One emerging and successful application of AI is in the field of medical imaging and diagnostics. It has been shown that AI can, in some instances, outperform the accuracy of well-trained physicians. Although these applications have proven useful as a personal assistant to medical professionals, physicians are still naturally concerned about treating their patients using input from a machine, and what that may mean for malpractice claims. “Where liability can be clearly attributed to the AI, this could be easily excluded under a medical malpractice policy. However, if AI is used as an aid, or is used negligently i.e. not used or set up correctly, liability and proximate cause determination could become complex.” (Maull et al., 2019, p. 39)

In the spectrum of political risks, Maull at al. assert that “…the [weaponization] of AI could take many forms including corruption of data, biased data selection, and the illegal use of data leading to various outcomes including propaganda, behavioral change and deception. From a political risk coverage perspective, AI might contribute to creating new or exacerbating existing political events such as expropriation, wars, acts of terrorism, civil disturbances and other forms of political violence in both developing and developed markets.” (Maull et al., 2019, pp. 24, 41).

The future is now

AI capabilities will continue to grow and opportunities for their use continue to expand. The insurance industry must also continue assessing its place in the digital spectrum and taking advantage of the opportunities that AI promises. Companies able to access big data, transform it into a profitable investment and manage a bumpy road toward analytical superiority will likely create a fundamental shift in the insurance market. More reluctant companies, those unable to sustain or take advantage of the big data and AI, risk becoming less relevant.

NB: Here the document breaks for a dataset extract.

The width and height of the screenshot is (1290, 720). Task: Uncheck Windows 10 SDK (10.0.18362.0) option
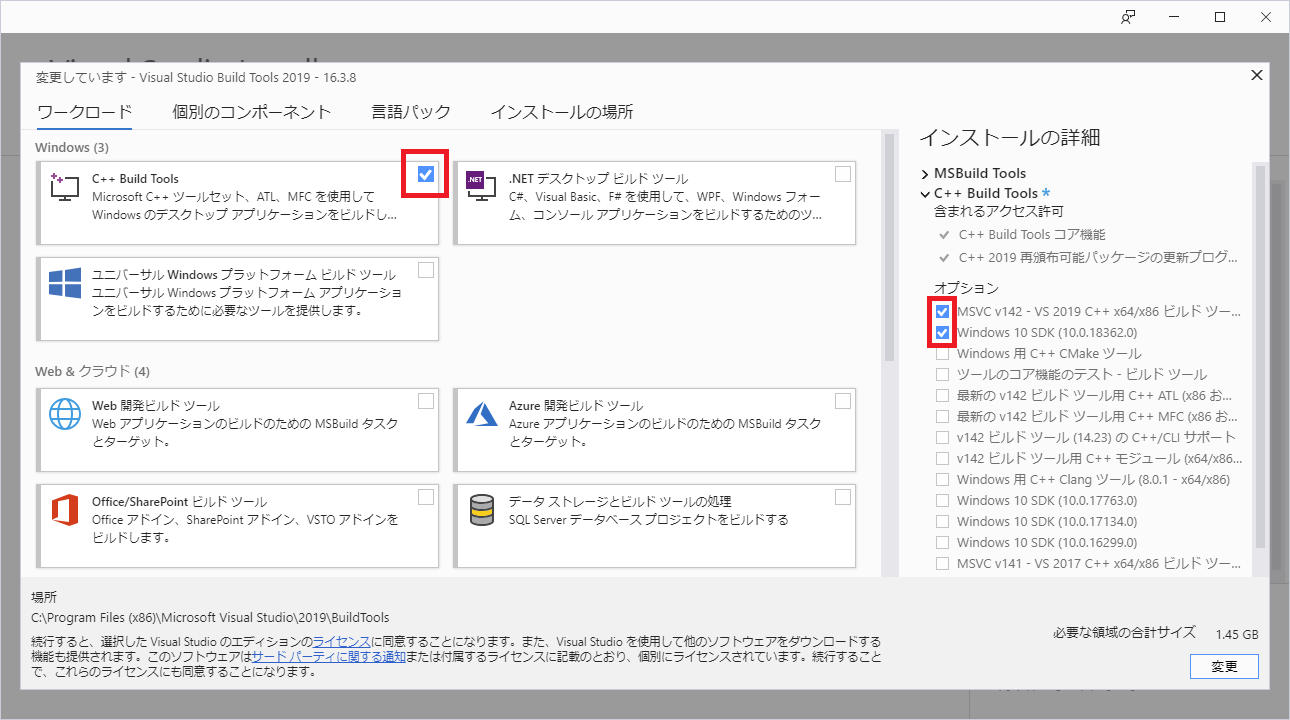click(x=941, y=332)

At the same time, insurers must be cognizant of the associated risks and respond to the changing technological environment by developing new products and services to better meet the needs of their customers and society in general. It will be impossible to escape AI; it is far smarter for insurers to continue to embrace it, make it work for them and their customers by recognizing and mitigating all associated risks.

In his posthumously published book, “Brief Answers to the Big Questions,” theoretical physicist Stephen Hawking offered an ominous warning about AI: “It will either be the best thing that’s ever happened to us, or it will be the worst thing. If we’re not careful, it very well may be the last thing…Whereas the short-term impact of AI depends on who controls it, the long-term impact depends on whether it can be controlled at all.”

As dark a prospect as that may seem, technology, according to Hawking, is a product of our collective humanity and wisdom: “Whenever we make a great new leap, such as the Moon landings, we elevate humanity, bring people and nations together, usher in new discoveries and new technologies.”

Hawking’s faith is hopeful, but tempered - technology has to be applied responsibly. AI must be managed properly wherever and whenever it is used. For the insurance field, ready or not, that time is now.

References

Bathaee, Y. (2018).The Artificial Intelligence Black Box and the Failure of Intent and Causation. Harvard Journal of Law & Technology, pp. 890-934.

Finlayson, S. G., Bowers, J. D., Ito, J., Zittrain, J. L., Beam, A.L., & Kohane, I. (2019). Adversarial attacks on medical machine learning. Science 22, 363 (6433), pp. 1287-1289.

Maull, R., Collomosse, J., Brewer, S., Bordon, A., Jones, K., & Breeze, J. (2019). Taking control: artificial intelligence and insurance. Lloyd’s and University of Surrey.

Ras, G., Haselager, P. & van Gerven, M. (2018). Explanation Methods in Deep Learning: Users, Values, Concerns and Challenges. Title of chapter in Jair Escalante, H., Escalera, S., Guyon, I., Baró, X., Güçlütürk, Y., Güçlü, U., & van Gerven, M.A.J. (Eds.) Explainable and Interpretable Models in Computer Vision and Machine Learning, New York City, Springer.

Stupp, C. (2019, August 16). Delta Sues Chatbot Provider Over 2017 Breach. The Wall Street Journal, Retrieved from www.wsj.com.

“United States Artificial Intelligence (AI) in Insurance Industry Databook Series (2016-2025) - AI Spending with 15+ KPIs, Market Size and Forecast Across 6+ Application Segments, AI Domains, and Technology,” (2019). TechInsights360.